__Excerpt__.
········

Over the past year it has been hard to avoid reading about the improper practices some media outlets have been engaging in to obtain news stories. The reports have mainly focused on Rupert Murdoch's News Corporation newspapers which have been accused of hacking into phones and paying the police to get news stories. F1 has now been dragged in to the discussion about dubious editorial activity.

On Saturday Sky News, which is ultimately controlled by News Corp, printed an article which quoted from a confidential preliminary agreement between the teams and the sport's boss Bernie Ecclestone. Whilst this isn't a criminal matter like hacking phones or bribing the police, it still led to a strong negative reaction from the teams.

However, instead of standing by it online, Sky News reportedly caved in to the teams and removed the piece after just four hours. This claim is made in the Financial Times, a newspaper which is not known for its F1 coverage but it is renowned for supposedly maintaining the highest editorial standards in every edition. It doesn't live up to this reputation.

By now the F1 world is well aware of the ground-breaking news which Pitpass predicted on Wednesday last week was on the horizon and would "be one of the most important changes to the commercial landscape of the sport in its history." This is of course the fact that F1's majority owner, the private equity firm CVC, is to float part of its stake on the stock market, most probably in Singapore as Pitpass' business editor Christian Sylt revealed back in November.

········

__Given material__.
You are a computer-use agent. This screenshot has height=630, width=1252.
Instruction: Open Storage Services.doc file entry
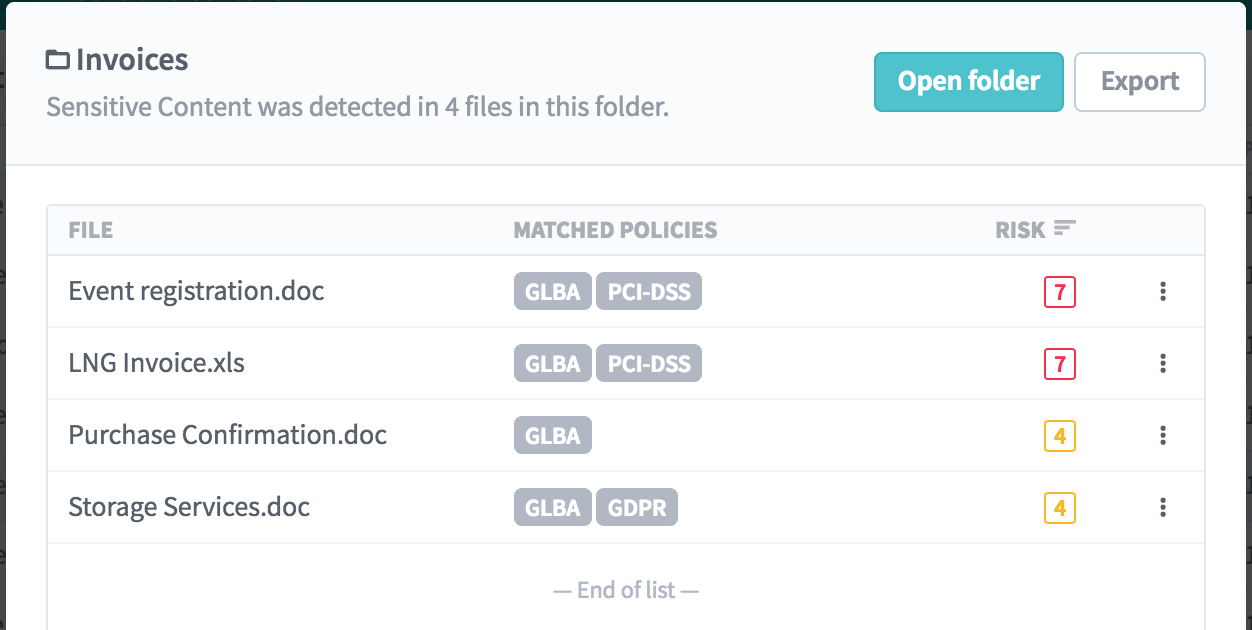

········

__Task statement__.
Please answer these questions about the F1 media excerpt, with each answer on its own line marked 1., 2., 3.
1. Which outlet printed an article on Saturday quoting from a confidential preliminary agreement between the teams and Bernie Ecclestone?
2. How long after publication was the piece reportedly removed?
3. Which private equity firm is named as F1's majority owner?

__Solution to the exercise__.
1. Sky News
2. Four hours
3. CVC